Previous query: "{previous['query']}"
Previous result context: {previous.get('result', {}).get('parsed', {})}
Rewrite the current query to be self-contained, replacing pronouns and references.
Return only the resolved query."""
response = self.client.messages.create(
model="claude-3-haiku-20240307",
max_tokens=100,
messages=[{"role": "user", "content": prompt}]
)
return response.content[0].text.strip()
def _generate_sql(self, parsed: Dict) -> str:
"""Generate SQL from parsed query"""
# Simplified SQL generation
metrics = parsed.get("metrics", ["COUNT(*)"])

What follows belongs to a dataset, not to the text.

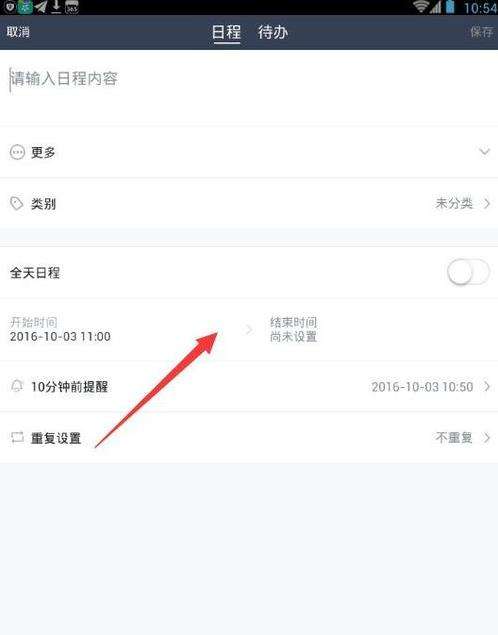Tap the Wi-Fi status bar icon
498x635 pixels.
(421, 7)
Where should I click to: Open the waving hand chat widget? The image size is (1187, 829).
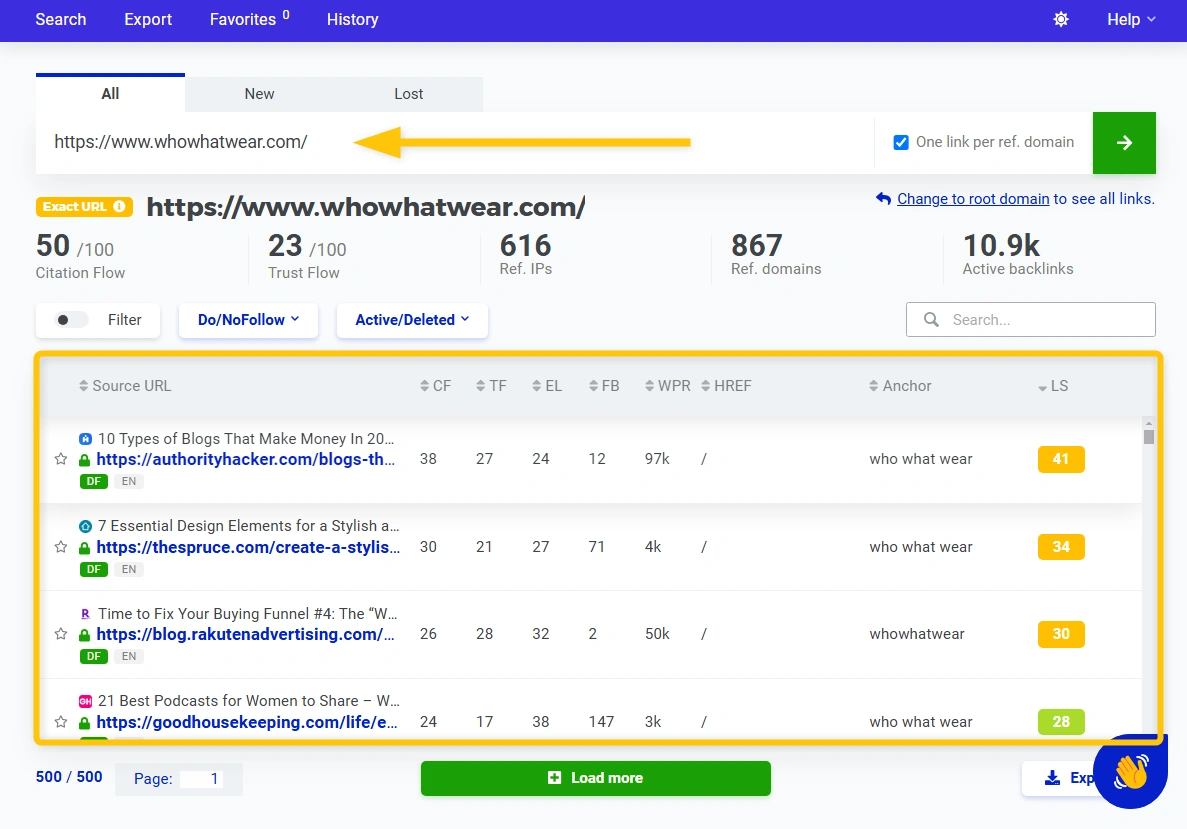(x=1131, y=771)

dimensions = parsed.get("dimensions", [])
filters = parsed.get("filters", {})
select_clause = ", ".join(dimensions + [f"SUM({m})" for m in metrics])
group_clause = ", ".join(dimensions) if dimensions else ""
where_clause = " AND ".join(f"{k} = '{v}'" for k, v in filters.items())
sql = f"SELECT {select_clause} FROM data"
if where_clause:
sql += f" WHERE {where_clause}"
if group_clause:
sql += f" GROUP BY {group_clause}"
return sql
def _recommend_visualization(self, parsed: Dict) -> Dict:
"""Recommend visualization type"""
dims = len(parsed.get("dimensions", []))
metrics = len(parsed.get("metrics", []))
if metrics == 1 and dims == 0:
return {"type": "kpi_card"}
elif dims == 1 and metrics == 1:
return {"type": "bar_chart"}
elif dims == 1 and metrics > 1:
return {"type": "grouped_bar"}
elif "time" in str(parsed.get("dimensions", [])).lower():
return {"type": "line_chart"}
else:
return {"type": "table"}
def _get_recent_context(self) -> str:
if not self.conversation_history:
return "No previous context"
recent = self.conversation_history[-3:]
return str([h["query"] for h in recent])
def _format_context(self) -> str:
import json
return json.dumps(self.context, indent=2)
def _parse_json(self, text: str) -> Dict:
import json
try:
start = text.find('{')
end = text.rfind('}') + 1
return json.loads(text[start:end])
except:
return {}
Multi-Turn Conversations
class ConversationalDataAssistant:
"""Maintain conversation state for data exploration"""
def __init__(self, data_context: Dict):
self.processor = AdvancedNLQueryProcessor(data_context)
self.state = {
"current_dataset": None,
"current_filters": {},
"current_view": None,
"drill_path": []
}
def chat(self, message: str) -> Dict:
"""Process message in conversation context"""
# Check for navigation commands
if self._is_navigation(message):
return self._handle_navigation(message)
# Check for refinement
if self._is_refinement(message):
return self._handle_refinement(message)
# Standard query processing
result = self.processor.process(message)
# Update state based on result
self._update_state(result)
return result
def _is_navigation(self, message: str) -> bool:
nav_keywords = ["go back", "undo", "start over", "reset"]
return any(kw in message.lower() for kw in nav_keywords)
def _is_refinement(self, message: str) -> bool:
refine_keywords = ["add filter", "remove", "also show", "exclude"]
return any(kw in message.lower() for kw in refine_keywords)
def _handle_navigation(self, message: str) -> Dict:
if "go back" in message.lower() and self.state["drill_path"]:
self.state["drill_path"].pop()
return {"action": "navigate_back", "state": self.state}
elif "reset" in message.lower():
self.state = {
"current_dataset": None,
"current_filters": {},
"current_view": None,
"drill_path": []
}
return {"action": "reset", "state": self.state}
return {"action": "unknown_navigation"}
def _handle_refinement(self, message: str) -> Dict:
# Add or modify filters based on refinement
return self.processor.process(message)
def _update_state(self, result: Dict):
parsed = result.get("parsed", {})
if parsed.get("filters"):
self.state["current_filters"].update(parsed["filters"])
if result.get("visualization"):
self.state["current_view"] = result["visualization"]
Conclusion
Natural language interfaces for data are evolving from simple Q&A to sophisticated conversational analytics. Build systems that understand context, handle follow-ups, and provide analytical insights beyond basic queries.